Willie was born on 31 March 1871, the second son of John Francis Wille (b. 1845) and Maria Charlotte née Kidd (1847–1928). He was educated at Royal College, Colombo.

Wille was a partner at the legal firm of De Vos and Gratiaen.

On 30 September 1896, he married Rosaline Anne née Brohier (1872–) in Wolvendaal Church, Colombo. They had six children: Frances Elaine (1898–1935); Evill Merle (b. 1899); Irene Gladys (b. 1900); George Vernon Frank (b. 1902); George Eustace Neil (b. 1906); and George Alfred Herbert (b. 1910).

He was the only Burgher community leader who was an active participant of the Ceylon National Congress.
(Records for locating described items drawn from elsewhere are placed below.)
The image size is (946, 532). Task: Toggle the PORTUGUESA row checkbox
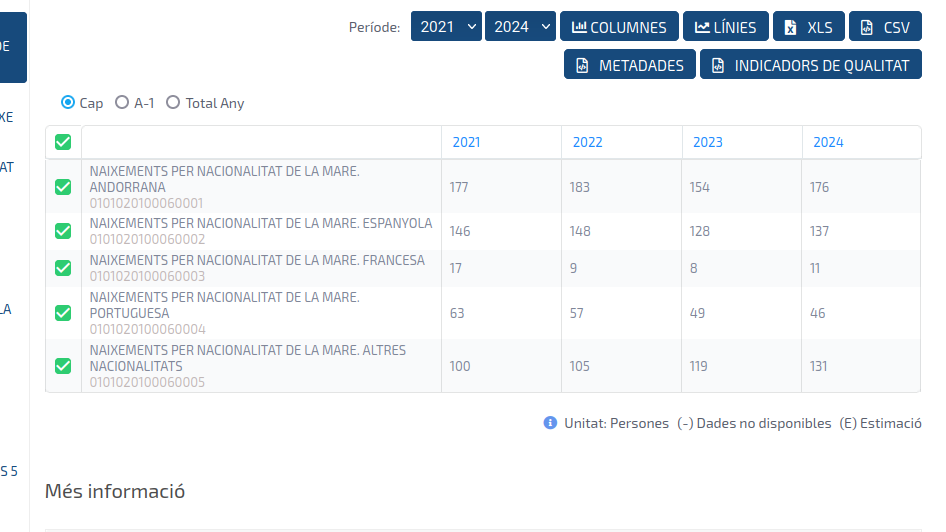pos(63,313)
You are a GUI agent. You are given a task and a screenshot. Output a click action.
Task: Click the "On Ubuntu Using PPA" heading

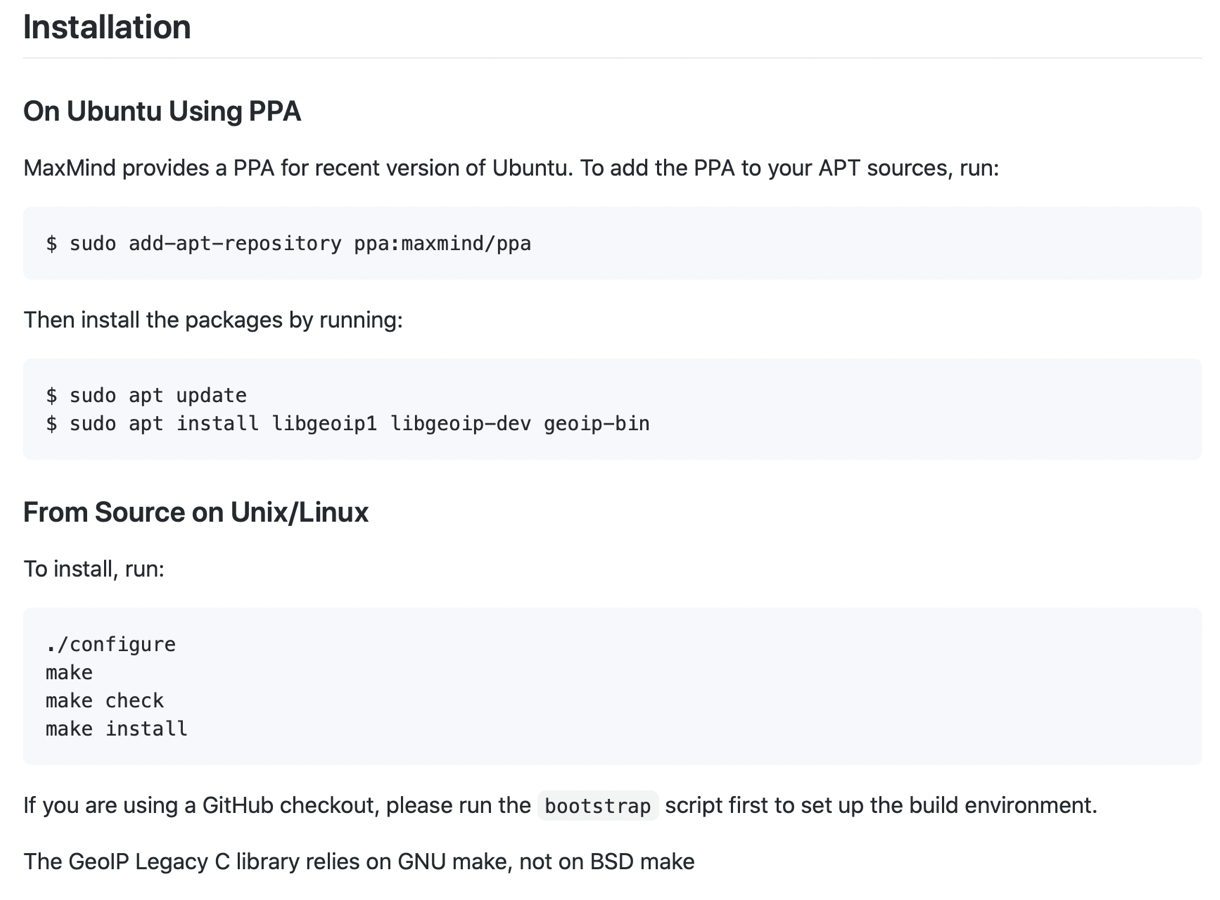point(162,111)
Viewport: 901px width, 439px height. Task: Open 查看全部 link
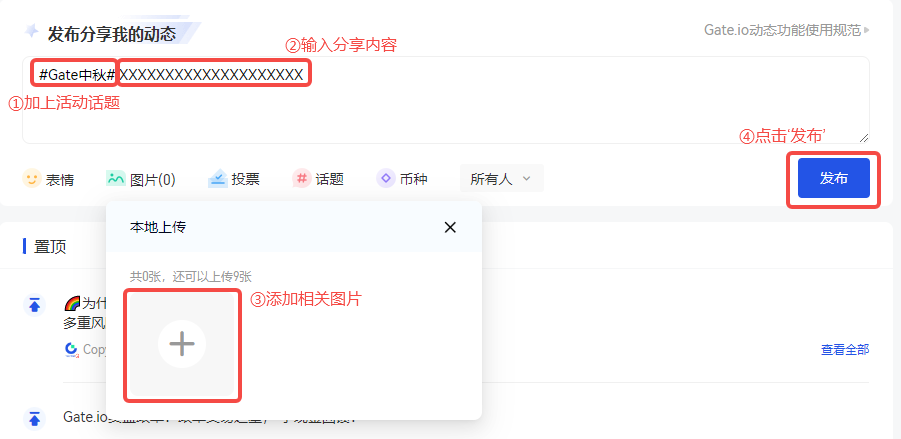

He resigned from the Congress, following the retirement of Allen Drieberg, the Burger member of the Legislative Council of Ceylon, to take Drieberg's position on the Legislative Council, serving from 27 September 1924 to 1931. When the 1st State Council of Ceylon was constituted in 1931, Wille was nominated as the Burgher member. He was however prevented from taking up the office due to professional problems at his legal firm, De Vos and Gratiaen. However, when the Burgher deputation to the Donoughmore Commission was selected, Wille was an undisputed representative.

On 12 March 1936, he was appointed as a member of the 2nd State Council of Ceylon, serving until the council's dissolution on 4 July 1947.

He died on 31 August 1951 at a nursing home in Colombo at the age of 80.